Kaynak metin:

--------------------------------------------------

|
Donmadan önceki o tatlı uyuşma hali

Bize sadece denizleri unutturmakla kalmadılar, su birikintilerinin enginliğine de hepimizi ikna ettiler!

Bir asır önce var olmayan birtakım durumları zemin kılarak inşa ettiğimiz düşünceler var ve yazık ki bu düşünceler artık bize hiç yabancı gelmiyor.

“Zamanımızın gerçekleri” diye sorgusuzca kabullendiğimiz şeyleri, zamanlar üstü hakikatlerin yerine koymadığımızdan nasıl bu kadar eminiz?

Hayatımızdan bir şeyleri tasfiye ediyor olmalıyız ki, yerine yeni bir şeyler koyabilelim.

Bizi bir şeylerin hayatımızdan çıkarılabilecek kadar eskidiğine ikna etmek neden bu kadar kolay?

Emin ellerce üretilmediğini iyi kötü bildiğimiz halde hiç düşünmeden hayatımıza kattığımız bütün bu yenilikler, ya bizi adım adım olduğumuzdan başka bir şeye dönüştürecek bir iradesizliğe sürüklüyorsa...

Herkes yapıyor diye yaptığımız şeylerin bizi herkesi götürdüğü yere götürmeyeceğinden nedense hiç şüphelenmiyoruz!

Çağın en büyük yalanı, irademizi uyuşturan bütün bu tekno-bağımlılık cihazlarının bir kapatma düğmesi olduğudur. Kapatma iradesi kaybolmuşsa kapatma düğmesi boş bir aksesuardır.

“Bunlar birer araç, iyiye kullanırsan iyi, kötüye kullanırsan kötü olur” diyorlar. Yaşama kültüründeki ve düşünme biçimindeki derin dönüşümü unutup lokal faydalarla idare etmemizi istiyorlar.

Biri bize günlük alışkanlıklar dizayn ediyor, o tasarımın içine girip orada gönüllü yaşıyoruz.

Sanal ortamda bir hayat olduğuna hepimizi inandırdılar; sanal paylaşımlar, sanal dostlar, sanal düşmanlar, sanal davalar, sanal savaşımlar, sanal kültürel sofralar, düşünce dolaşımları, duygu linklemeleri... Biz sanal dünyadan gözümüzü ayıramaz hale gelince, şimdi usulca gerçek dünyayı ayaklarımızın altından çekiyorlar.

İnternetin içine doğan kuşakların, kapsama alanları dışında yaşayacak neredeyse hiçbir şey bulamıyor olmaları bize bir şey söylemiyor mu?

--------------------------------------------------

Verilen malzeme:

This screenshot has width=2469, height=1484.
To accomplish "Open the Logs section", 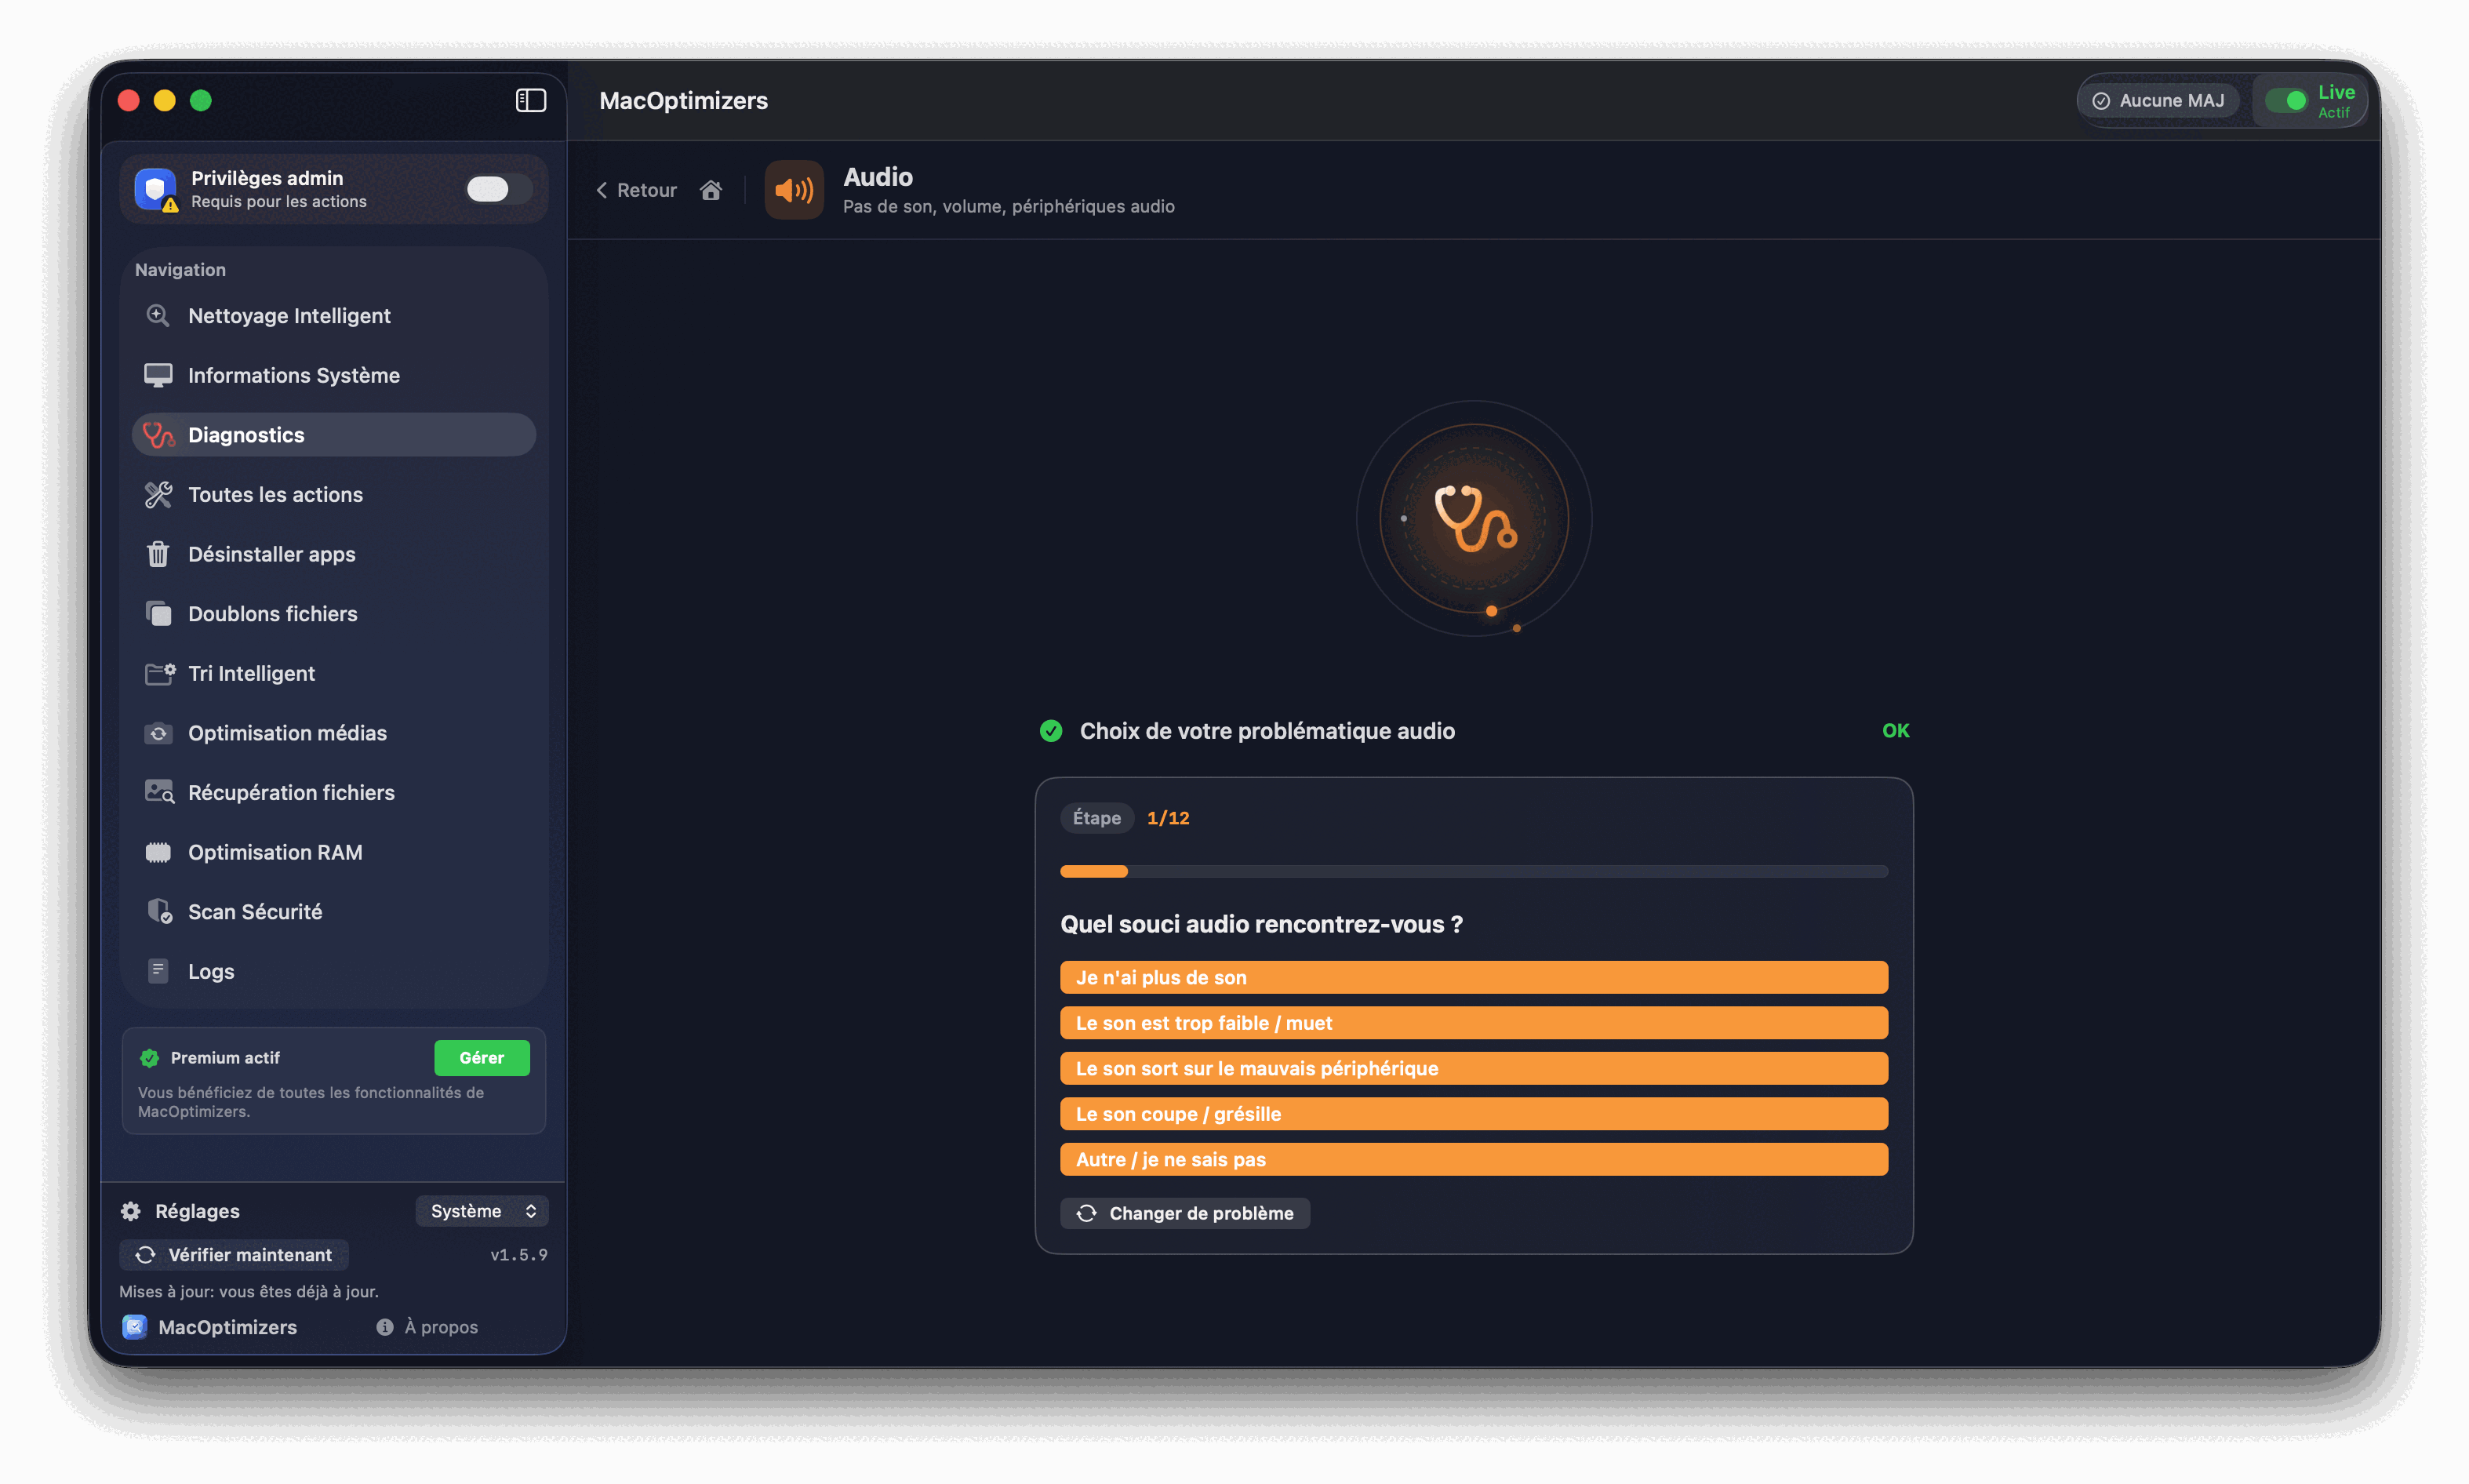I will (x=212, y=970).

--------------------------------------------------

Görevin amacı:
Kaynak metne göre tekno-bağımlılık cihazlarının bir kapatma düğmesi olduğu fikri neden çağın en büyük yalanı sayılıyor? Bir ila üç cümleyle açıklayın. Bu malzemenin buradaki işle hiçbir ilgisi yok.

Yazılı cevap:
Bu cihazlar irademizi uyuşturuyor. Kapatma iradesi kaybolunca da kapatma düğmesi bir işe yaramaz. Metne göre o noktada düğme yalnızca boş bir aksesuardır.